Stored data
------------------------

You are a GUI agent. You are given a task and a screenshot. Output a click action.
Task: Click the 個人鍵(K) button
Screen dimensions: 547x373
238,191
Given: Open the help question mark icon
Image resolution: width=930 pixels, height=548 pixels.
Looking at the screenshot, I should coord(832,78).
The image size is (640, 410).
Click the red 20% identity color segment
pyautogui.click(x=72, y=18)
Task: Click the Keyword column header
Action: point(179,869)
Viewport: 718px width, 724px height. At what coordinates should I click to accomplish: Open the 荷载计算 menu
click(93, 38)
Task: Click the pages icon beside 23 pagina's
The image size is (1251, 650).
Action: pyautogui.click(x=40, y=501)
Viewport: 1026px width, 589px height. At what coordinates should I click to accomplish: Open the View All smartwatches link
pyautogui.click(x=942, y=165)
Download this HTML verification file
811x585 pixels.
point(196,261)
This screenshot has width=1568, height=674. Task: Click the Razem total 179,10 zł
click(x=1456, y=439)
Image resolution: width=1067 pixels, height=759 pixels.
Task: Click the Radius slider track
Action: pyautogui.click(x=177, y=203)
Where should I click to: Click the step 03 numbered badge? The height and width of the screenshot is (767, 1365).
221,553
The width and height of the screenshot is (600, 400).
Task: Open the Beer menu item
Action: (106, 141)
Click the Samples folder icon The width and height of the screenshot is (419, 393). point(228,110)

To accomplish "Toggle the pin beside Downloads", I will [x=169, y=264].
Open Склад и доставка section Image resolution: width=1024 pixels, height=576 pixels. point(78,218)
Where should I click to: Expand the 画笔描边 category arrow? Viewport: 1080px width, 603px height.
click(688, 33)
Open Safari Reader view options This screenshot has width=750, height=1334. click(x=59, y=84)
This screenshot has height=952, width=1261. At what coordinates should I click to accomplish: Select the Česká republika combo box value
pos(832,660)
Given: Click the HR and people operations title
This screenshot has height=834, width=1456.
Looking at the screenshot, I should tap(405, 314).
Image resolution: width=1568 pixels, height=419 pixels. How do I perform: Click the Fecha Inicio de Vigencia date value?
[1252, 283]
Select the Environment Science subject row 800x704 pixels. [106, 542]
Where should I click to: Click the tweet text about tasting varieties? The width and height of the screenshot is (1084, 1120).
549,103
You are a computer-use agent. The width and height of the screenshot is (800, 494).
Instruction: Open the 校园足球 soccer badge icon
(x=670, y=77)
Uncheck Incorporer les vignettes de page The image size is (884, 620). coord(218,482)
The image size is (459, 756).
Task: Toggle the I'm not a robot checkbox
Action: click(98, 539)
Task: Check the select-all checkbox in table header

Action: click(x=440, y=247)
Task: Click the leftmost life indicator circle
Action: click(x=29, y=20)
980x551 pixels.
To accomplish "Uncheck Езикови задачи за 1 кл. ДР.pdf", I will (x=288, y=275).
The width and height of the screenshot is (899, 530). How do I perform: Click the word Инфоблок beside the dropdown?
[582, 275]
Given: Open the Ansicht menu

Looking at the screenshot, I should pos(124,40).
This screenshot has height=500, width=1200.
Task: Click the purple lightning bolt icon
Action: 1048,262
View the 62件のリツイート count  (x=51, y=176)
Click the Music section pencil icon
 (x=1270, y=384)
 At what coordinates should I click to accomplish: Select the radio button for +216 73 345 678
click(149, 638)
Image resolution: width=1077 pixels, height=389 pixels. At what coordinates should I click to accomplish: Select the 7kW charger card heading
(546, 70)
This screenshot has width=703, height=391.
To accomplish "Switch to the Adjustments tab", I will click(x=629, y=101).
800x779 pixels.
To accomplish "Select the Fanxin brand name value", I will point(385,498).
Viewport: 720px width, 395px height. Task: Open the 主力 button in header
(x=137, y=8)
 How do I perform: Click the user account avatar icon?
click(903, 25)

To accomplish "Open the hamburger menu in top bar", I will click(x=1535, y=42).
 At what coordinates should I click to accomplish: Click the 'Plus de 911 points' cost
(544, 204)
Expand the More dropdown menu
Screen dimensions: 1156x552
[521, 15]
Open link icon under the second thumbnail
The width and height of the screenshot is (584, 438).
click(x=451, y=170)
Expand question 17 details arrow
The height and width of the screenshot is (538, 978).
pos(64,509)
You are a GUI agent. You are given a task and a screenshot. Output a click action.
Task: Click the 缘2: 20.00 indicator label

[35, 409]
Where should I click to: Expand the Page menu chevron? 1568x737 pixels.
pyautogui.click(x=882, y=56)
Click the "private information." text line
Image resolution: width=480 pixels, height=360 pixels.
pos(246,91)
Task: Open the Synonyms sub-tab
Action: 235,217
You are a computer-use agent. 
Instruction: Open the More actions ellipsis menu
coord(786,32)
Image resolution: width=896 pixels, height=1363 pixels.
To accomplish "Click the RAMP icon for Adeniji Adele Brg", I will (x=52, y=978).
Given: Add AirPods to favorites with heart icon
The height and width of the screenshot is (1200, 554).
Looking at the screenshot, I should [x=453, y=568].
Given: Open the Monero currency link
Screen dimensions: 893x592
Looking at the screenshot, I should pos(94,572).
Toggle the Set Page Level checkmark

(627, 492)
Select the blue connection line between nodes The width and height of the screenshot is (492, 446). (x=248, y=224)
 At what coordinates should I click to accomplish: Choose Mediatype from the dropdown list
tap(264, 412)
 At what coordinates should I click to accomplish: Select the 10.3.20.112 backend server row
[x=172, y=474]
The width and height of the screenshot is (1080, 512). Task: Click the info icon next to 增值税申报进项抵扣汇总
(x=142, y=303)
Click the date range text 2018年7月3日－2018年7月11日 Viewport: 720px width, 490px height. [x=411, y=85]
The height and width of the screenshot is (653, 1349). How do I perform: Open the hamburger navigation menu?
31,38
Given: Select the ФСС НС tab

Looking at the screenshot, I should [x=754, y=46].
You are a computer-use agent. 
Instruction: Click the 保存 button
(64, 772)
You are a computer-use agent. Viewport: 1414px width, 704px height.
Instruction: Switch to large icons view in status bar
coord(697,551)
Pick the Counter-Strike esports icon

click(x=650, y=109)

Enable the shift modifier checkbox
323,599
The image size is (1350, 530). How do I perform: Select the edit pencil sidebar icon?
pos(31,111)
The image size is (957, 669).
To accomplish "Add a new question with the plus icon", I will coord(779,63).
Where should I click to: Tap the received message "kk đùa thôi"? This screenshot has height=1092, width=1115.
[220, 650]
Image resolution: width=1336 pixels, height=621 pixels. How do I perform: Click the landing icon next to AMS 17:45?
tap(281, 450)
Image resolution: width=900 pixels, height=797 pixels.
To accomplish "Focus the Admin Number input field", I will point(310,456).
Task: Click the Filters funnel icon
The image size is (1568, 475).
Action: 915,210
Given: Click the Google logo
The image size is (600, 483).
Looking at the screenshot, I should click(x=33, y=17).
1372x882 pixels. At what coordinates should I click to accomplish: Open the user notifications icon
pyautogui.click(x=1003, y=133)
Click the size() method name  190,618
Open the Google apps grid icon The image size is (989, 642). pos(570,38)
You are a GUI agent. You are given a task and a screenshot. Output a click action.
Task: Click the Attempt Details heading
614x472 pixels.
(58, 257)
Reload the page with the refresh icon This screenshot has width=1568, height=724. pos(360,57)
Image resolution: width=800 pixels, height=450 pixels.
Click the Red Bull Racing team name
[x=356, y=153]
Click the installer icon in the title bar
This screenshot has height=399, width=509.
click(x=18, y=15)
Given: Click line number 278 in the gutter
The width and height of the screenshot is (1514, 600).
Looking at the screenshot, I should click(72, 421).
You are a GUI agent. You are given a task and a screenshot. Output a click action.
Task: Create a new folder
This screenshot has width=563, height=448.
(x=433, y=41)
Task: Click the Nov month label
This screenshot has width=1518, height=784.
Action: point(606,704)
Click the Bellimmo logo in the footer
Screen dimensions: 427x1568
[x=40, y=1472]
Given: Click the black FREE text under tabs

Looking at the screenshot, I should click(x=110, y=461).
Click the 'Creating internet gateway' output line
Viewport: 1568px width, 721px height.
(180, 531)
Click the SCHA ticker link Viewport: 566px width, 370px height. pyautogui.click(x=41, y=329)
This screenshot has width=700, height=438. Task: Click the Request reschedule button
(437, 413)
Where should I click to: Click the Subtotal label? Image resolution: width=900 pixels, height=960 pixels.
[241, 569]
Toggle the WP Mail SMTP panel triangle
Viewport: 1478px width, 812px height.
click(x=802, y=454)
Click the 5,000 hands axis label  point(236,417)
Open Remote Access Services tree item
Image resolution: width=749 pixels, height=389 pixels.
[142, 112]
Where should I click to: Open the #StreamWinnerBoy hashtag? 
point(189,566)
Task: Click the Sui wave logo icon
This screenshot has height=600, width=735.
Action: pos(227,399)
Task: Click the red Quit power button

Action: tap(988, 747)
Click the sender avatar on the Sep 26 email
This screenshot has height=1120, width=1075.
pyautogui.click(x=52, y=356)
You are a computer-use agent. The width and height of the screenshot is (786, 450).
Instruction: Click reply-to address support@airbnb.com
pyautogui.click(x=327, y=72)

------------------------

Exercise directions:
In the records, which lines use the word "will"? Report them.

Solution to this task:
To accomplish "Toggle the pin beside Downloads", I will [x=169, y=264].
To accomplish "Uncheck Езикови задачи за 1 кл. ДР.pdf", I will (x=288, y=275).
To accomplish "Switch to the Adjustments tab", I will click(x=629, y=101).
To accomplish "Select the Fanxin brand name value", I will point(385,498).
To accomplish "Open the hamburger menu in top bar", I will click(x=1535, y=42).
To accomplish "Click the RAMP icon for Adeniji Adele Brg", I will (x=52, y=978).
To accomplish "Add a new question with the plus icon", I will coord(779,63).
To accomplish "Focus the Admin Number input field", I will point(310,456).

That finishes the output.